Writer/director Felix Chong hit the big time when he wrote Infernal Affairs. Twenty years later here he is, repaying Scorcese's cloning of his masterwork by cloning Scorcese's The Wolf of Wall Street with the two leads of his earlier hit. Over a few sittings.
Tony Leung leads as an engineer turned property speculator in late 1970s to mid 1990s Hong Kong. He falls into a pot of money and becomes more crooked as time goes on, staying ahead of the law and keeping them away from his shady backers while attracting a bunch of amoral operators who love money. Andy Lau heads an ICAC taskforce that spends a decade or more trying to fry Leung. Things move dutifully from set piece to set piece with little to no explanation of anything. I found it difficult to follow the financial shenanigans. Much is made of sticking it to the Brits who (confusingly) do not seem particularly unhappy about it. There's a massive loss of momentum once we get to the courtroom scenes.

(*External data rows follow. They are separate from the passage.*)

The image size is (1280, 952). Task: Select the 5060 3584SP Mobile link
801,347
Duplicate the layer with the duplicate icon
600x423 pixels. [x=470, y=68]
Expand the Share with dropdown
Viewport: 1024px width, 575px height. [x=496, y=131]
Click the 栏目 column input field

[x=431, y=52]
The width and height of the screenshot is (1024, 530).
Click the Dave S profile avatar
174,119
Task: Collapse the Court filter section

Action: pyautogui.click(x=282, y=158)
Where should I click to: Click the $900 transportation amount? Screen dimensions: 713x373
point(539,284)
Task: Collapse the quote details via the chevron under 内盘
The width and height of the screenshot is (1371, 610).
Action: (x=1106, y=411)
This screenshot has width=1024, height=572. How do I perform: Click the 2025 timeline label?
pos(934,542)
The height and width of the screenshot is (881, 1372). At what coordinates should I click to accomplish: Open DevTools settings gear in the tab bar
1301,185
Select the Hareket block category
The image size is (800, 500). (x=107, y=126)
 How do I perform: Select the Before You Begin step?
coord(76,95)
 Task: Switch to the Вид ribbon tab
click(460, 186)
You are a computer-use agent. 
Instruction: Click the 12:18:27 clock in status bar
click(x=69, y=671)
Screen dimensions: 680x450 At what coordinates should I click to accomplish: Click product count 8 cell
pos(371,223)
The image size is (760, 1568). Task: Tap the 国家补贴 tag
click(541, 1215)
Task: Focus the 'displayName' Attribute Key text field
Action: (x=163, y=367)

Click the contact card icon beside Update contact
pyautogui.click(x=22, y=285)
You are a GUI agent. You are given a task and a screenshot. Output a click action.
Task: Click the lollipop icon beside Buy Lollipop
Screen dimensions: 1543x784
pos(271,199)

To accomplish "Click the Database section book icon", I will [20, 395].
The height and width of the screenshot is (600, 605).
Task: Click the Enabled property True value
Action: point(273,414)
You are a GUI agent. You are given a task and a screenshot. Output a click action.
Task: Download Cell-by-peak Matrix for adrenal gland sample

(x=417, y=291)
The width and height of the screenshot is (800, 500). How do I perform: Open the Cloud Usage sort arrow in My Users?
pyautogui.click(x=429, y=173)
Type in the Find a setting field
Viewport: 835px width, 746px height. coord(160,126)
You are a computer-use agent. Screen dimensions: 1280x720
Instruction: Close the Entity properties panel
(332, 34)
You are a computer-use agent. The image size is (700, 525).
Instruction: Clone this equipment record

Leung has almost no lines (just punchlines) and spends most of his time pulling a variety of faces, most of which are variants of smirks. Andy Lau is mostly inert and is saddled with too many completely thankless cliched scenes with the wife and children. Anthony Pun's fancy cinematography is all smooth surfaces and soulless CGI.
Two stars of five from Wendy Ide. Cath Clarke: also Goodfellas. Two stars of four from Peter Sobczynski at Roger Ebert's website: also Goodfellas. (The smooth editing got me thinking of Casino.) Incidents don't amount to a story.